File Note 96: Hannah Collins - Camden Art Centre

Essay by Brian Dillon

 

 

Immersed Images References Quote Biography Credits

Immersed

Time and again in the photographs and films of Hannah Collins one encounters a paradox regarding the arts of travel and arrival. ‘My journeys have just a skeletal intention,’ she has written, ‘I experience a lightness that I never feel at home.’ This lightness is in her work too: a delicately conceptual and sometimes humorous play with objects, places and the image itself. But a kind of weight insists also, a density of concentration on object or scene. You could say, too easily, that this quality derives from composition and style: the way that some of Collins’ photographs fill the gaze, metres wide, or cram the field of the picture with things and textures that threaten to overflow.
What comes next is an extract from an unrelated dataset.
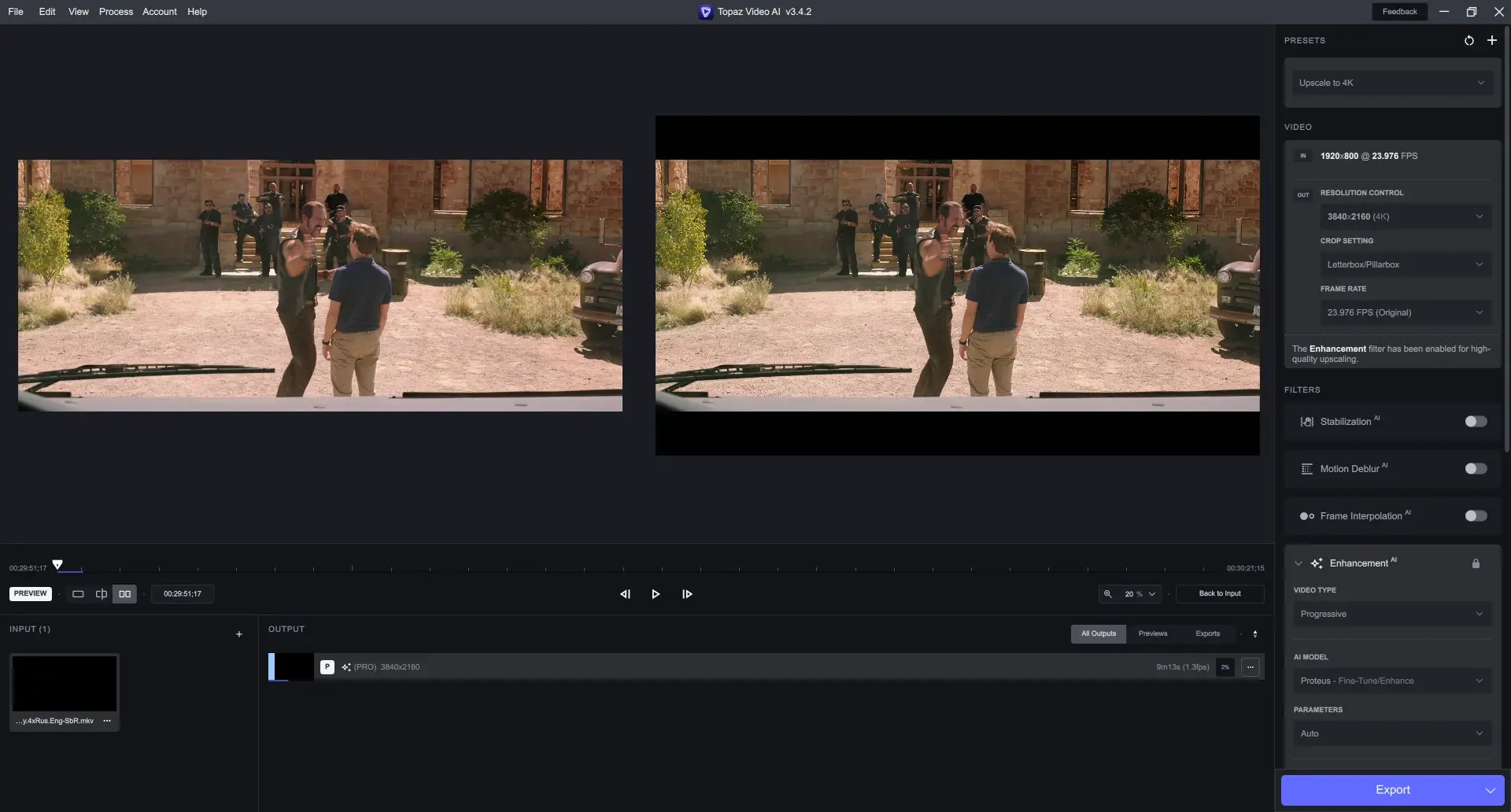Open output item more options menu
Image resolution: width=1511 pixels, height=812 pixels.
coord(1251,667)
But her work is intimate and immersive in other ways too; if Collins is a traveller, it’s in the mode of a travelling shot — this is literally the mode of her film Solitude and Company (2008) — moving ever deeper and closer to a subject that remains somehow poised and not quite known.

Consider the photographic works she made in Hackney in the 1980s, when her methods frequently involved annexing to the studio items discovered near at hand in the not-yet-regenerated east end of London. ‘My aim was to create a momentary place or a real-life scale. The temporary combinations seemed to liberate each from its origins.’ In Grapes (1989) a wobbly tower of balloons describes a cartoonish rendering of a bunch of grapes. In Family (1988) an arrangement of dilapidated-looking speaker cabinets composes a comically formal group portrait; the objects have been borrowed from a club next door, but they inhabit the studio as if it were a domestic space. Home, in fact, is a recurring subject in these early works. Thin Protective Coverings II (1987) shows an expanse of cardboard boxes opened out to cover floor and part of a wall behind, where they meet large sheets of transparent plastic. The stuff of temporary dwellings constructed by the homeless expands to remake the studio, opening it up to the world outside the photograph. (It’s a feature of many of Collins’ photographs, this sense that the subject does not stop at the edges of the image.)
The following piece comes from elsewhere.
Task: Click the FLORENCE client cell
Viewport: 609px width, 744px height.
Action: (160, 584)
The word ‘liminal’ is too frequently applied to works of art that involve incomplete translations from one medium or milieu to another, or which explore real places at the edges or frontiers of geopolitical safety and privilege. With Collins the journey to the edge is only part of the point of her travels; what also matters is the quality of attention and immersion that occurs there — it is never enough merely to note the extremity of a place or a way of life, the artist must also extract something more ambiguous, formally and conceptually taxing, from it. The first such journey for Collins was to Istanbul, a city that seemed to her, in such photographs as Signs of Life, Istanbul (1992), with its crumbling and patched-up factory walls, to exist in a condition of ruination and accretion at the same time. Collins lived in Spain for many years, and on the outskirts of Barcelona she made La Mina (2001–04), a complex multiscreen film that involved her deeply in the gypsy culture that had been there for centuries. Such journeys require levels of intimacy and collaboration that have only been heightened in her most recent work.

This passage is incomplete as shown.